“APRIL is the cruellest month, breeding
Lilacs out of the dead land, mixing
Memory and desire, stirring
Dull roots with spring rain.
Winter kept us warm, covering
Earth in forgetful snow, feeding
A little life with dried tubers.
Summer surprised us, coming over the Starnbergersee
With a shower of rain; we stopped in the colonnade,
And went on in sunlight, into the Hofgarten,
And drank coffee, and talked for an hour.”
From T. S. Eliot’s The Wasteland

“Oh!” the woman exclaimed, “You all make my family look normal.” I smiled back, and we both went back to examining the puzzling array of Greek, plain, organic, flavored, and European style yogurts while our children circled around us like bees around a lilac bush. A moment later, the other mother spun toward me with a look of horror. “I just realized! That could have sounded terrible … I didn’t mean … you know … but it’s just that you have four kids and I …” “It’s ok. I knew what you meant,” I quickly responded with another smile.

She too had felt sometimes like a person who rides a unicycle through town. Everyone looks. Everyone comments. Everyone wants to know how you do it.
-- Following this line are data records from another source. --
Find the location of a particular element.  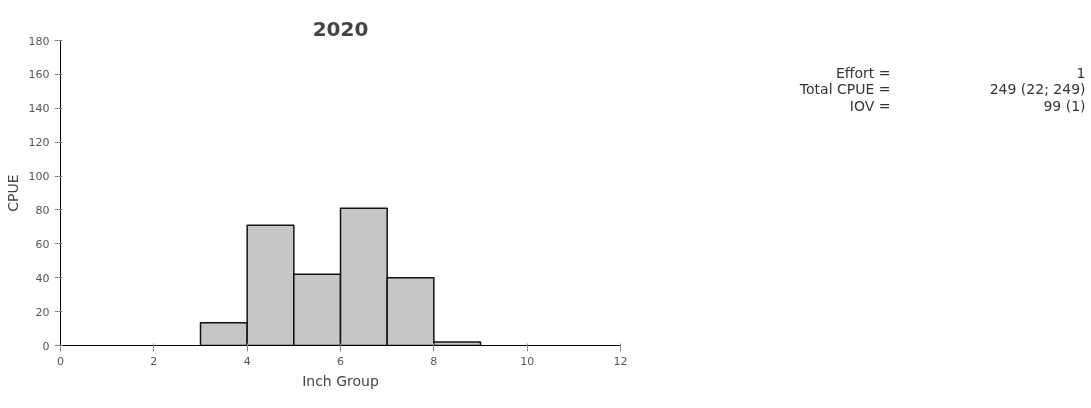

x-tick-label: 4 is located at coordinates (247, 361).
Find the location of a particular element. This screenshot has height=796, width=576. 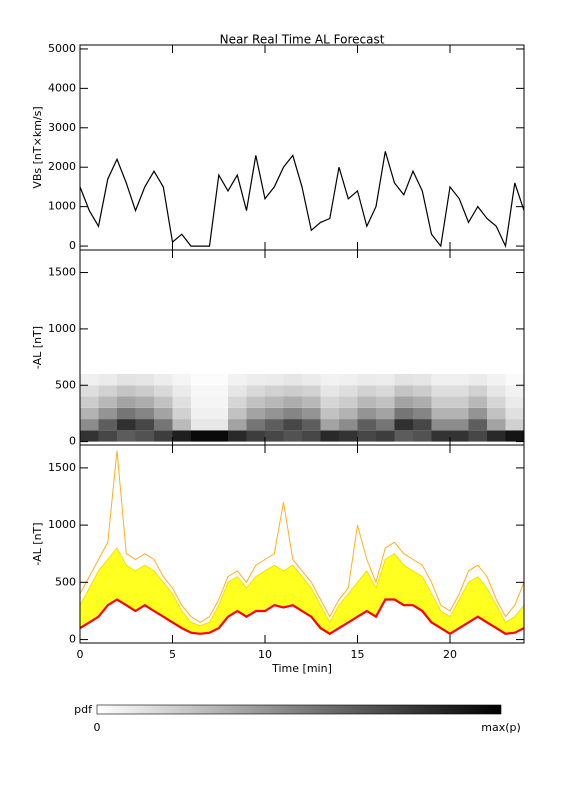

colorbar-label: pdf is located at coordinates (84, 710).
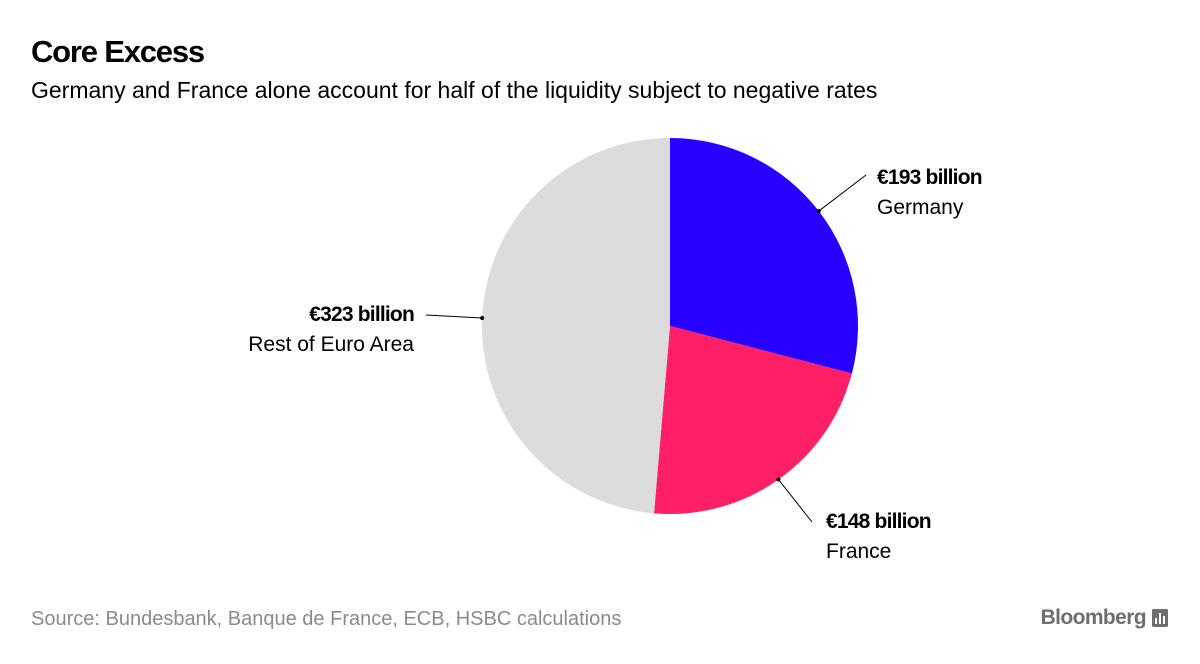  Describe the element at coordinates (362, 314) in the screenshot. I see `slice-value-label: €323 billion` at that location.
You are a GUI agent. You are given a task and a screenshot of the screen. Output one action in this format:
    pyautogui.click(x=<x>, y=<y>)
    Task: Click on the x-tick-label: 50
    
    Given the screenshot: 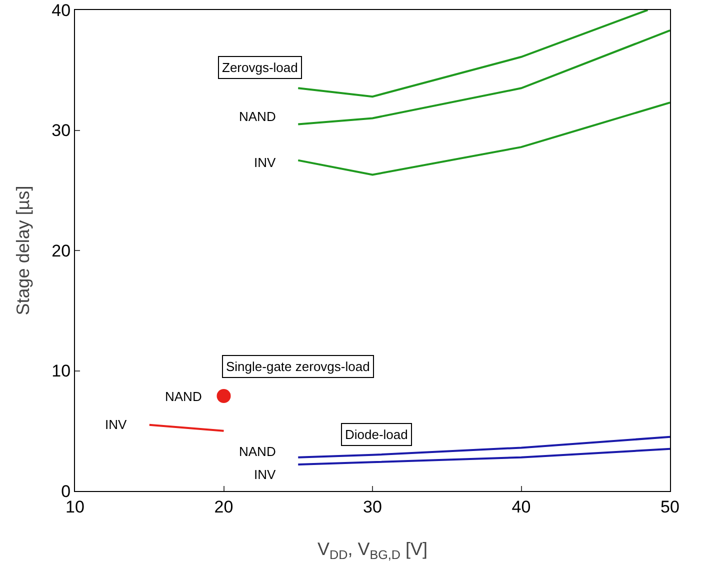 What is the action you would take?
    pyautogui.click(x=670, y=506)
    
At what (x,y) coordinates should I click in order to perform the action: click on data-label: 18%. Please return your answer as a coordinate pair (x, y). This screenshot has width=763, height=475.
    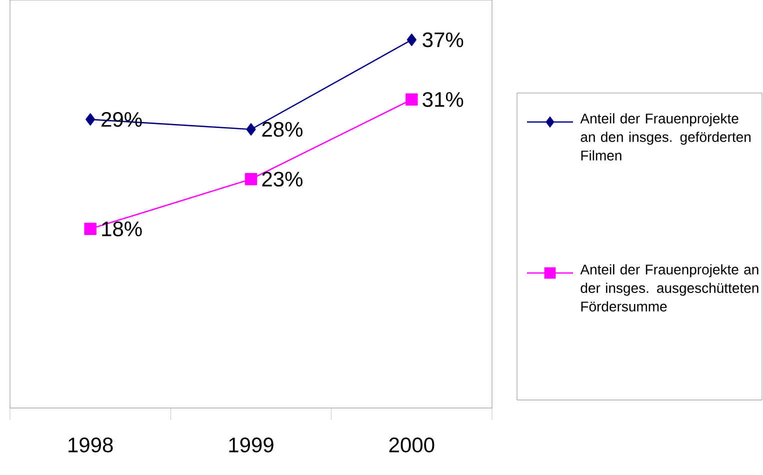
    Looking at the image, I should click on (122, 228).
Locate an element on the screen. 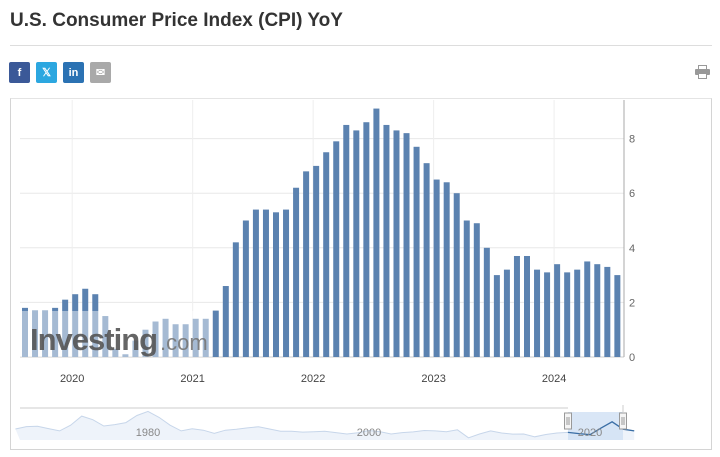  watermark-brand: Investing is located at coordinates (94, 340).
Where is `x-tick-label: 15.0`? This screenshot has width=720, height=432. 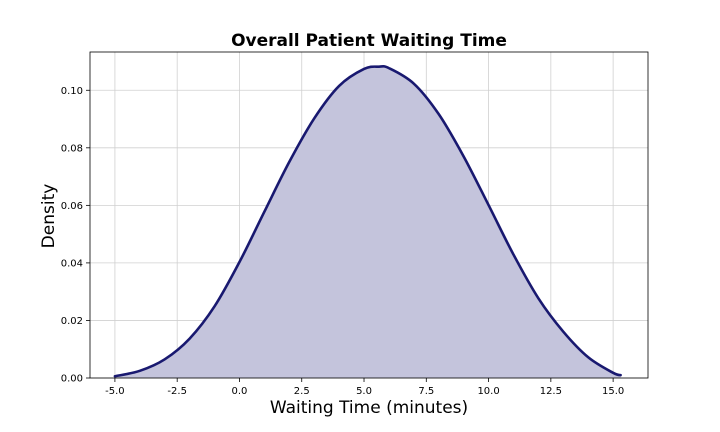
x-tick-label: 15.0 is located at coordinates (613, 392).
And very few people actually want to give it a try.

Because that’s is what it’s like to go shopping with four young children. There is no slipping under the radar. And the common response is awe, pity, or disgust, and it’s not always easy to tell the difference. But sometimes you get the ones who did it too or wish they did, who also know the joy that comes from all this LIFE in your house and hanging on to every corner of your shopping cart. And their joy in response to your own (even if your kids are not of the “seen but not heard” variety) gives you the courage to persevere, to continue to be present in a world that values a “wanted” child but can’t fathom someone wanting more than one or two.

The first time I read Eliot’s Wasteland, the introductory stanza confused me. Who could possibly see April as cruel? Who could possibly prefer the bleakness of winter to the resurgence of new life in spring?

But over the years, I’ve met them. Those who try so hard to forget that they are suffering and alone. Those who assume anyone who seems joyful is a fake. Those who envy the good fortune of others or who find solace in their own status as victims. Those who have wrapped themselves so closely in their cherished habits and comforts and even their familiar discomforts that they cannot help but be terrified at the idea of a love that calls them out of themselves in sacrificial giving. And perhaps we all at one point or another succumb and accept the sterile winds of the wasteland into our own hearts and minds.

I hope that my family and I can be a sign of contradiction and hope in this sterile world. Maybe we’re “breeding lilacs” that will offer something new and good to a world that is hurt. Not that we’re perfect. Trust me, I know! It’s hard to deceive yourself around children. They say things as they see them, and they often show more intuitive wisdom than we adults with all our experience. But, I hope that this blog is a place where you and I might “[drink coffee], and [talk] for an hour,” and share what we’ve learned and loved day to day.